Questions, Answers, and Myths About Data Science Degrees

How can students increase their chances of loan approval? What are the top institutions for people who want to earn degrees in data science? What’s the 2023 job market like, and what kinds of skills are hiring agents looking for? Additionally, is data science really all about coding and intense IT programming expertise?
Those questions and many others should be on your mind if you are aiming to complete a college or graduate degree in the subject. It’s important to know the opportunities, expenses, and facts before committing to a career path. Here’s the least you should know.

Can Students Use a Cosigner for a College Loan?

Not only do private student loans with cosigners have a better chance of being approved, but they also usually come with much more favorable rates, terms, and other conditions. If you want to assist an employee or family member who’s headed to college, serving as a cosigner is a powerful move.

Many young adults have little or no credit history and few financial resources to fall back on. Cosigners can completely change someone’s chance of getting the funds needed to cover tuition, fees, books, and other expenses.

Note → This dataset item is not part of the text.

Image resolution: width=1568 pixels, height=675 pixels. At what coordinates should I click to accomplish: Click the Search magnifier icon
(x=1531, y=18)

What are the Best Schools?

It can be misleading to focus on the top five or ten schools for any given professional area, but there is value in learning what institutions lead the pack. That’s because, while local universities, state schools, and community colleges do a great job of educating specialists in data science, some candidates prefer to apply to at least one top-five program in the hopes of gaining acceptance.

Currently, according to US News & World Report, the leaders are Cal Berkeley, MIT, Carnegie Melon, the Georgia Institute of Technology, and Stanford University.

What’s the Job Market Like for 2023 Grads?

According to recent information about the profession from the US Bureau of Labor Statistics, the typical profile of an entry-level job in data science includes a six-figure salary, the need for a bachelor’s degree, no prior experience or on-the-job training, and full-time work in an office setting.

Compared to most other employment categories, the projected growth rate for the next decade is about 36%. There’s never been a better time to earn a college or graduate degree in the subject.

What Skills are Needed to Succeed?

Surprisingly, a large number of the skills needed to succeed in other disciplines, like business, liberal arts, and engineering, are also needed for data scientists. Aside from a core set of unique talents related to computer languages, information analysis, and other technical skills, data science professionals need to be capable communicators and problem solvers. While there’s no need to be a math genius, the very nature of analysis calls for high-level mathematical acumen.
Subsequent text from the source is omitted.